关于build_fpn_mask_graph的定义在956行，具体如下所示

def build_fpn_mask_graph(rois, feature_maps, image_meta,
                         pool_size, num_classes, train_bn=True):
    """构建特征金字塔网络mask分支的计算图。

    rois: [batch, num_rois, (y1, x1, y2, x2)] Proposal boxes in normalized
          coordinates.
    feature_maps: List of feature maps from different layers of the pyramid,
                  [P2, P3, P4, P5]. Each has a different resolution.
    image_meta: [batch, (meta data)] Image details. See compose_image_meta()
    pool_size: The width of the square feature map generated from ROI Pooling.
    num_classes: number of classes, which determines the depth of the results
    train_bn: Boolean. Train or freeze Batch Norm layers

    Returns: Masks [batch, num_rois, MASK_POOL_SIZE, MASK_POOL_SIZE, NUM_CLASSES]
    """
    # ROI Pooling
    # Shape: [batch, num_rois, MASK_POOL_SIZE, MASK_POOL_SIZE, channels]
    x = PyramidROIAlign([pool_size, pool_size],
                        name="roi_align_mask")([rois, image_meta] + feature_maps)

    # Conv layers
    x = KL.TimeDistributed(KL.Conv2D(256, (3, 3), padding="same"),
                           name="mrcnn_mask_conv1")(x)
    x = KL.TimeDistributed(BatchNorm(),
                           name='mrcnn_mask_bn1')(x, training=train_bn)
    x = KL.Activation('relu')(x)

    x = KL.TimeDistributed(KL.Conv2D(256, (3, 3), padding="same"),
                           name="mrcnn_mask_conv2")(x)
    x = KL.TimeDistributed(BatchNorm(),
                           name='mrcnn_mask_bn2')(x, training=train_bn)
    x = KL.Activation('relu')(x)

    x = KL.TimeDistributed(KL.Conv2D(256, (3, 3), padding="same"),
                           name="mrcnn_mask_conv3")(x)
    x = KL.TimeDistributed(BatchNorm(),
                           name='mrcnn_mask_bn3')(x, training=train_bn)
    x = KL.Activation('relu')(x)

    x = KL.TimeDistributed(KL.Conv2D(256, (3, 3), padding="same"),
                           name="mrcnn_mask_conv4")(x)
    x = KL.TimeDistributed(BatchNorm(),
                           name='mrcnn_mask_bn4')(x, training=train_bn)
    x = KL.Activation('relu')(x)

    x = KL.TimeDistributed(KL.Conv2DTranspose(256, (2, 2), strides=2, activation="relu"),
                           name="mrcnn_mask_deconv")(x)
    x = KL.TimeDistributed(KL.Conv2D(num_classes, (1, 1), strides=1, activation="sigmoid"),
                           name="mrcnn_mask")(x)
    return x

其中BatchNorm代码如下所示：

	class BatchNorm(KL.BatchNormalization):
    """Extends the Keras BatchNormalization class to allow a central place
    to make changes if needed.

    Batch normalization has a negative effect on training if batches are small
    so this layer is often frozen (via setting in Config class) and functions
    as linear layer.
    """
    def call(self, inputs, training=None):
        """
        Note about training values:
            None: Train BN layers. This is the normal mode
            False: Freeze BN layers. Good when batch size is small
            True: (don't use). Set layer in training mode even when making inferences
        """
        return super(self.__class__, self).call(inputs, training=training)

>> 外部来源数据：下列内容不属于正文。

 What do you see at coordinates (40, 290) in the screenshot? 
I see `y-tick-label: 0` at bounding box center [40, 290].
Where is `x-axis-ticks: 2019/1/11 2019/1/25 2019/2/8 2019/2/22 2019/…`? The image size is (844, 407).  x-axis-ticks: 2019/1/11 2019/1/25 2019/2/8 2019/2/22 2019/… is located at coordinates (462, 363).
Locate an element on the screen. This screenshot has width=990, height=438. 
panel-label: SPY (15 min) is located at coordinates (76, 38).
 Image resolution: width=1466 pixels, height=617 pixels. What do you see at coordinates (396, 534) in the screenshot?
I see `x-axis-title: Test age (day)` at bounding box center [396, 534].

            model = KM.Model([input_image, input_image_meta, input_anchors],
                             [detections, mrcnn_class, mrcnn_bbox,
                                 mrcnn_mask, rpn_rois, rpn_class, rpn_bbox],
                             name='mask_rcnn')

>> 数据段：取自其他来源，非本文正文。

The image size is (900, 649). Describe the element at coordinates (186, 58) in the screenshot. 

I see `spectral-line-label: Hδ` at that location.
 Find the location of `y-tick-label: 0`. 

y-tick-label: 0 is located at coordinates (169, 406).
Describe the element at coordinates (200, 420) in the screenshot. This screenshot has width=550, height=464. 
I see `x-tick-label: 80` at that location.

        # Add multi-GPU support.
        if config.GPU_COUNT > 1:
            from mrcnn.parallel_model import ParallelModel
            model = ParallelModel(model, config.GPU_COUNT)

        return model

以上部分便是mask rcnn的最后一个分支，即mask分支
其流程梳理如下图所示
在这里插入图片描述
至此mask rcnn的模型已经全部建立完毕。
总体框架如下：

分类数量

# COCO Class names
# Index of the class in the list is its ID. For example, to get ID of
# the teddy bear class, use: class_names.index('teddy bear')
class_names = ['BG', 'person', 'bicycle', 'car', 'motorcycle', 'airplane',
               'bus', 'train', 'truck', 'boat', 'traffic light',
               'fire hydrant', 'stop sign', 'parking meter', 'bench', 'bird',
               'cat', 'dog', 'horse', 'sheep', 'cow', 'elephant', 'bear',
               'zebra', 'giraffe', 'backpack', 'umbrella', 'handbag', 'tie',
               'suitcase', 'frisbee', 'skis', 'snowboard', 'sports ball',
               'kite', 'baseball bat', 'baseball glove', 'skateboard',
               'surfboard', 'tennis racket', 'bottle', 'wine glass', 'cup',
               'fork', 'knife', 'spoon', 'bowl', 'banana', 'apple',
               'sandwich', 'orange', 'broccoli', 'carrot', 'hot dog', 'pizza',
               'donut', 'cake', 'chair', 'couch', 'potted plant', 'bed',
               'dining table', 'toilet', 'tv', 'laptop', 'mouse', 'remote',
               'keyboard', 'cell phone', 'microwave', 'oven', 'toaster',
               'sink', 'refrigerator', 'book', 'clock', 'vase', 'scissors',
               'teddy bear', 'hair drier', 'toothbrush']

运行检测

# Load a random image from the images folder
file_names = next(os.walk(IMAGE_DIR))[2]
image = skimage.io.imread(os.path.join(IMAGE_DIR, random.choice(file_names)))

# Run detection
results = model.detect([image], verbose=1)

# Visualize results
r = results[0]
visualize.display_instances(image, r['rois'], r['masks'], r['class_ids'], 
                            class_names, r['scores'])

其中运行检测的代码如下图所示

    def detect(self, images, verbose=0):
        """Runs the detection pipeline.

        images: List of images, potentially of different sizes.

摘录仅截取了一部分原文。